Besides, Ilves ain't all that. The day after Latvia joined the eurozone he visited Rujiena in order to meet then-President Berzins and buy some ice cream in a clearly contrived PR scoop (geddit?) to demonstrate the importance of the eurozone. He called it "ice cream diplomacy" a quote, I think, from Leviathan.

I watched closely as he visited the chiller cabinet. At the checkout I noticed he had selected Rum & Raisin flavor. He called an impromptu press conference and some Japanese reporter asked him about Ukraine.

"Is Rum and Raisin your favourite?" I asked.

He looked at me like I was an idiot.

I forget what Berzins chose. Possibly a Nut Sundae.

Nevertheless the experience stood me in good stead for my Tallinn trip. Sadly the Kadriorg Palace guards didn't believe the large tub of Rum & Raisin ice cream I brandished was for their President and refused to admit me to his presence. They just looked at me as if I was an idiot.

Back aboard Vello's house, I asked him about the e-residency scheme that has generated so much press coverage for Estonia recently.

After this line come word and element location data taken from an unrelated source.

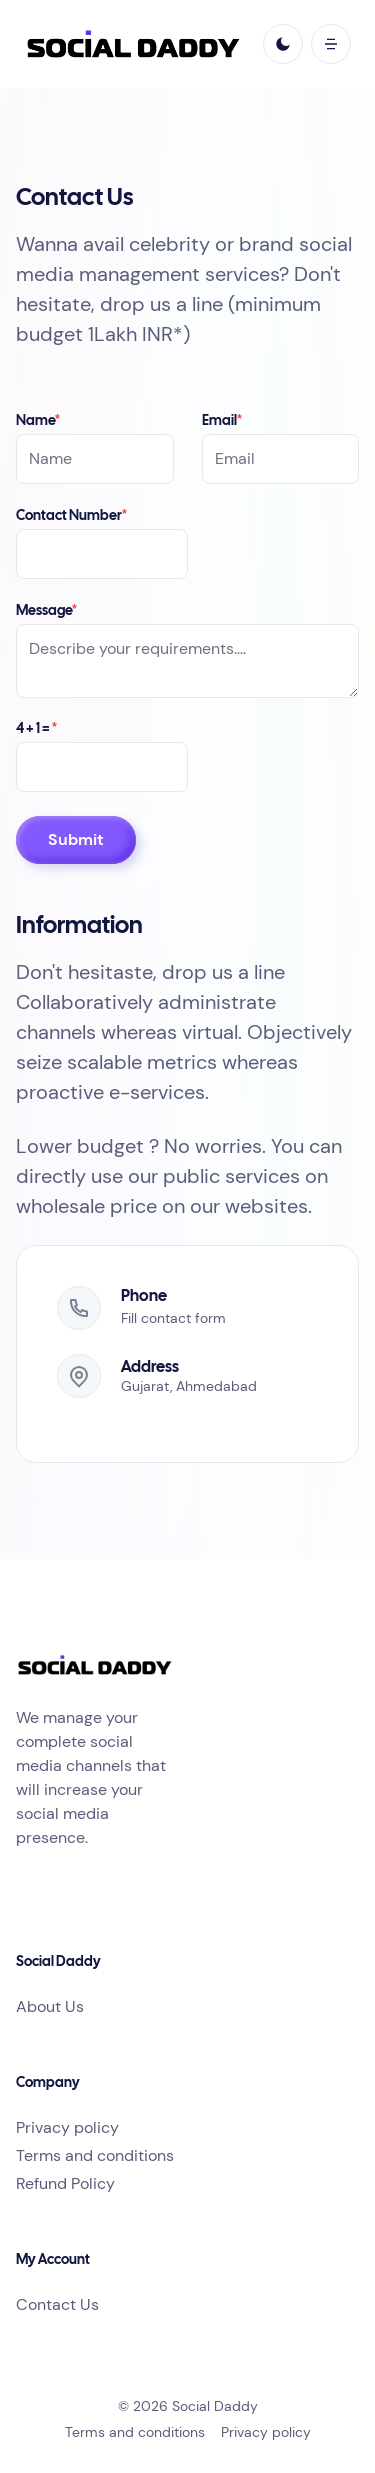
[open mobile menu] (331, 44)
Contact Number (71, 516)
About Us (50, 2006)
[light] (283, 44)
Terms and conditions (95, 2155)
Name (38, 421)
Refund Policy (65, 2183)
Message (46, 611)
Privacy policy (67, 2127)
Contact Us (57, 2304)
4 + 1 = (36, 729)
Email (222, 421)
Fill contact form (173, 1318)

"You mean the hipster membership cards?" he said. "Yeah, that's sucking in some dough from the marks."

I bought one. It didn't give me discounted entrance to any of Tallinn's museums and it didn't work when I tried to validate it on a bus, so I forked out another €1.60 or €2.00 for a ticket.

I tried putting the e-residency card into an ATM in case it gave me access to the Estonian central bank's gold reserves. It didn't, it just got swallowed. Useless.

Enough was enough. Vello piped me ashore and I climbed back into my car and drove south. There are too many lines painted on Estonian roads, there are too many reflectors and signposts and too many lights on pedestrian crossings. There are too many speed monitors and too many electric car charging points.

I was relieved to cross back into Latvia where, curiously, the roads immediately became covered with patches of dangerous black ice. The only possible explanation is that Estonia enjoys a considerably warmer climate than Latvia.

Now I read that today, Kucinskis is visiting Roivas in Tallinn. I'm not sure what they can possibly have to talk about that they didn't discuss five days ago. Maybe Roivas left his iPad in Riga.